I realized today that I think of this blog as a place--a real physical place. Maybe the only place in the world where I truly can be myself. Oh sure, facebook is great--I've found friends I had lost track of after 8th grade, and it's been great to "see" them again. And even those friends that aren't so long and lost are much easier to keep track of there than in real life. And who wouldn't love to have 140+ of your closest friends just a keystroke away? But the truth is that most of those people don't know me, and never will. Now I'm not saying that's their fault, because it's not--it's a choice I made at some point. I don't think it was a conscious choice though, because I don't think I would have consciously chosen to be this lonely.

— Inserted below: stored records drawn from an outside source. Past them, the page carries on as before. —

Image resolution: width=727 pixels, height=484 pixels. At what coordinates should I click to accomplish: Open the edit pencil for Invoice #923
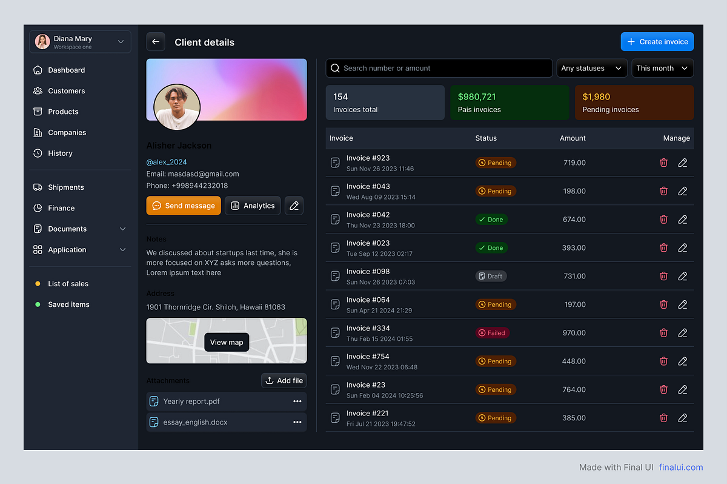(x=683, y=163)
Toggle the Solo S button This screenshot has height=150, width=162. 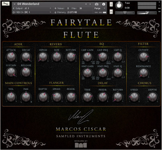[111, 4]
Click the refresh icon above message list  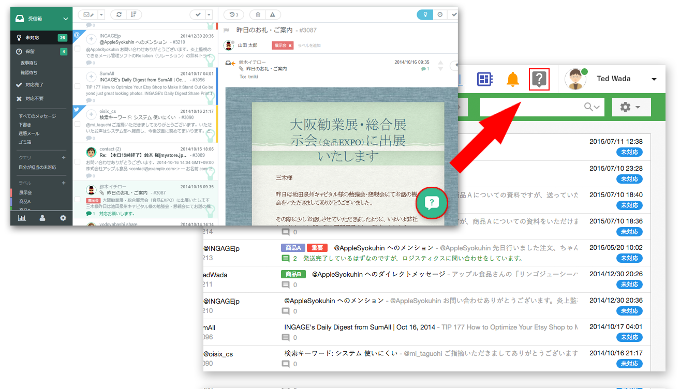tap(119, 14)
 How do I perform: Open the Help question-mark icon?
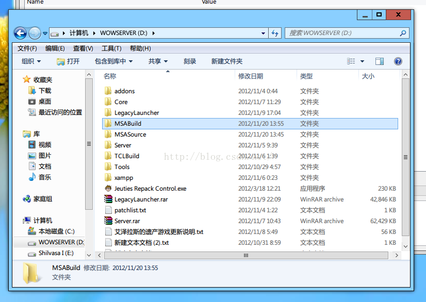[x=398, y=61]
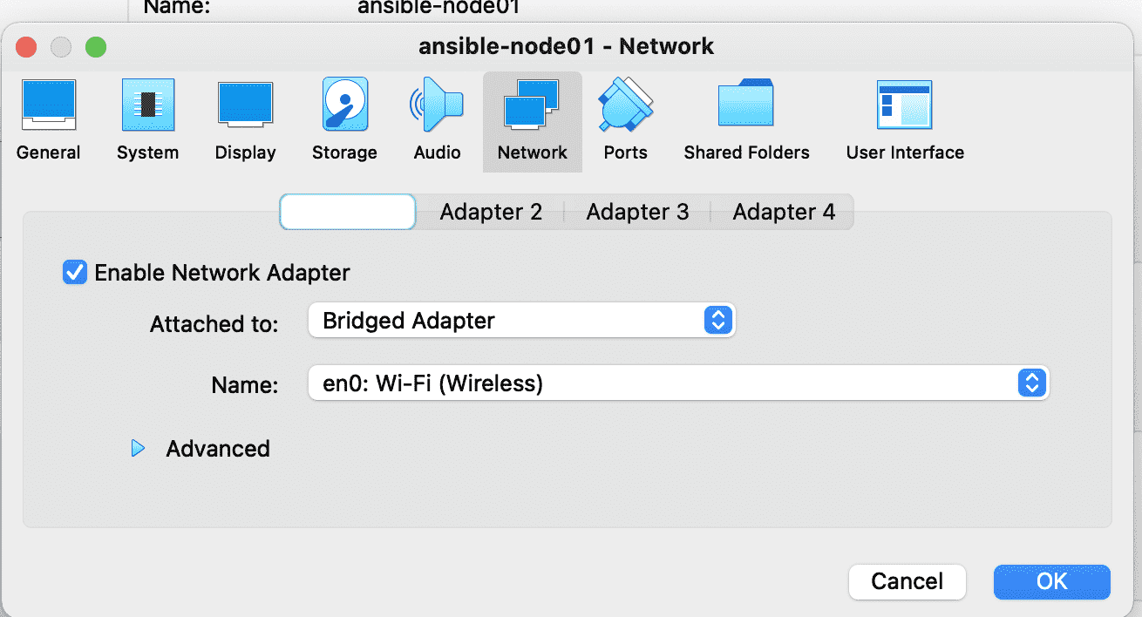Screen dimensions: 1142x617
Task: Open the System settings chip icon
Action: (x=147, y=105)
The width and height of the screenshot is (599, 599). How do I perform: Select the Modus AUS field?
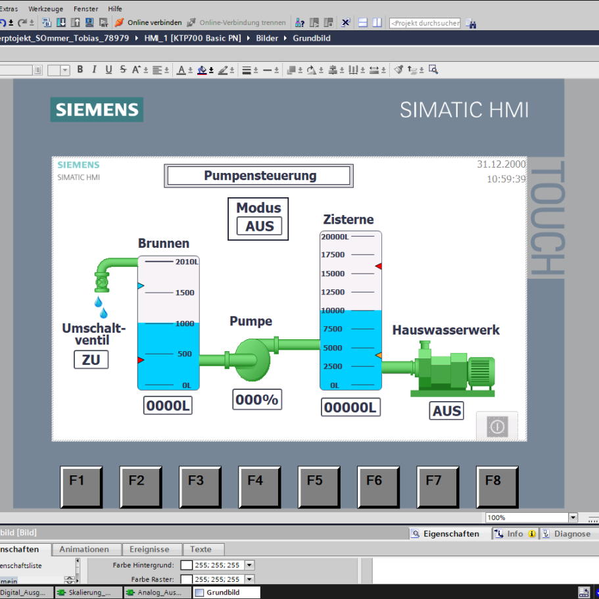(x=259, y=226)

So anyway, this blog, this little misplaced safe haven, is still here for me. Even when I've neglected it so badly, it still welcomes me back with open arms. I know it's odd, but I picture a stream and a huge willow tree here in my safe haven. There was a willow tree in the yard where I was a little kid and I always felt safe there. Funny, I haven't thought of that in years.
So here I am, sitting under the willow by the stream with my laptop. I removed my link to this blog from facebook shortly after putting it up, so I doubt very many people came here, and of the few who may have I doubt they saved the url. Don't misunderstand, I love my facebook friends, but there are just some things I can't put for my facebook status:
Shel . . .
--needs a friend so effing bad I could scream (and have screamed)
--is fighting the urge to run away
--can't breathe
--cried in abnormal psych class because the professor was talking about me
--can no longer bare her soul to anyone without fear
--doesn't want to talk about it (and therein lies the problem)
--could really use a friend
--is so tired of being afraid
--feels like she hasn't slept in years
--is the oldest thirtysomething in the world
--really, really needs a friend to talk to, but knows she wouldn't speak if she had one
--has been so closed off for so long
--doesn't remember what real intimacy feels like
--feels like her chest is going to explode
--is tired of crying in the bathroom
But I can say those things here. Right? No one really has to answer that. I may delete this anyway once I pick myself up off the bathroom floor.